-- start of PASSAGE TO READ --
With the barest of commentary, Longinotto turns her cameras on the court and lets it tell its own story. Dispelling images of Iran as a country of war, hostages, and “fatwas”, and Iranian women as passive victims of a terrible system, this film is a subtle, fascinating look at women’s lives in a country which is little known to most Americans.


Edge of Heaven

  • Director: Fatih Akın
  • Turkey and Germany, 2007, 116 minutes
  • Languages: German, Turkish, English with English Subtitles

Fatih Akin, a critically-acclaimed director, weaves overlapping tales of friendship and sexuality into a powerful narrative of universal love. Six characters are drawn together by circumstances-an old man and a prostitute forging a partnership, a young scholar reconciling his past, two young women falling in love, and a mother putting the shattered pieces of her life back together. Akin's piercing sense of the human condition and contemporary world events charge these hyperlinked stories into a multi-cultural powder keg.


For a Place Under the Heavens

  • Director: Sabiha Sumar
  • Pakistan/France, 2003, 53 minutes
  • Languages: Urdu with English Subtitles

Acclaimed director Sabiha Sumar, recent winner of the Golden Leopard at the Locarno International Film Festival for her feature Silent Waters, offers an insightful perspective on Pakistan in this finely crafted personal film. Beginning with the creation of Pakistan in 1947, Sumar traces the relationship of Islam to the state in an effort to understand how women are coping with and surviving the increasing religiosity of civil and political life in her country. Raised in a more secular time, she struggles to comprehend how religious schools have expanded at once unthinkable rates and presents chilling footage of a mother encouraging her toddler to be a martyr when he grows up. Mixing political analysis with interviews with activist colleagues, noted Islamic scholars and Pakistani women who have chosen to embrace fundamentalism, Sumar’s provocative questions dramatically capture the tension between liberal and fundamentalist forces that are shaping life in contemporary Pakistan.


Four Wives – One Man

  • Director: Nahid Persson
  • Sweden/Iran, 2007, 76 minutes
  • Languages: Persian with English Subtitles

From Nahid Persson, the filmmaker of the award-winning Prostitution Behind the Veil, comes an intimate portrait of a polygamist family in a rural Iranian village. Persson reveals the intricacies of the relationships between the four wives, their husband, their astoundingly free-spoken mother-in-law and their numerous children. Sometimes humorous and often heartbreaking, this film follows the daily lives of the wives whose situation has turned them into both bitter rivals and co-conspirators against their abusive husband. Persson’s camera unobtrusively and beautifully captures the range of the family’s interactions – from peaceful, pastoral scenes of a family picnic, to the temporary chaos caused by a broken faucet in the kitchen, to a furtive, whispered conversation between two wives about the latest beating. The women’s work – making bread, weaving carpets, milking and herding the sheep – provide the background to their frank conversations. Avoiding sensationalism and sentimentality, this film provides unique insights into the practice of polygamy and its effect on the women involved.
-- end of PASSAGE TO READ --
■ **DIRECTIONS**
1: Translate this sentence from the film descriptions into Spanish: "Persson reveals the intricacies of the relationships between the four wives, their husband, their astoundingly free-spoken mother-in-law and their numerous children."
2: From the film descriptions, write out word for word the part that opens with "Fatih Akin, a" and closes with "multi-cultural powder keg.".
-- start of DATA PROVIDED --
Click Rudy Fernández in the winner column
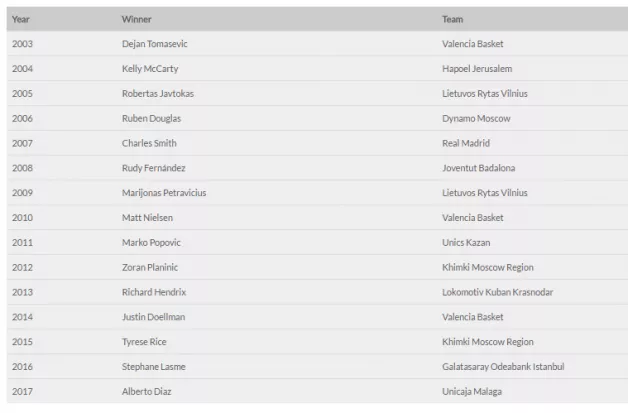The width and height of the screenshot is (628, 413). [x=153, y=168]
-- end of DATA PROVIDED --
■ **EXPECTED RESULTS**
1: Persson revela las complejidades de las relaciones entre las cuatro esposas, su marido, su suegra, de una franqueza asombrosa, y sus numerosos hijos.

2:
Fatih Akin, a critically-acclaimed director, weaves overlapping tales of friendship and sexuality into a powerful narrative of universal love. Six characters are drawn together by circumstances-an old man and a prostitute forging a partnership, a young scholar reconciling his past, two young women falling in love, and a mother putting the shattered pieces of her life back together. Akin's piercing sense of the human condition and contemporary world events charge these hyperlinked stories into a multi-cultural powder keg.